• EXERCISE DESCRIPTION:
Please reproduce the records below line for line, changing nothing.

------------------------------------------------------------------------

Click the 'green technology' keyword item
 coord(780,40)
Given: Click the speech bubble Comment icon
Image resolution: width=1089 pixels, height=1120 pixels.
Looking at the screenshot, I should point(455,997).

------------------------------------------------------------------------

• RESULT OF THE EXERCISE:
Click the 'green technology' keyword item
 coord(780,40)
Given: Click the speech bubble Comment icon
Image resolution: width=1089 pixels, height=1120 pixels.
Looking at the screenshot, I should point(455,997).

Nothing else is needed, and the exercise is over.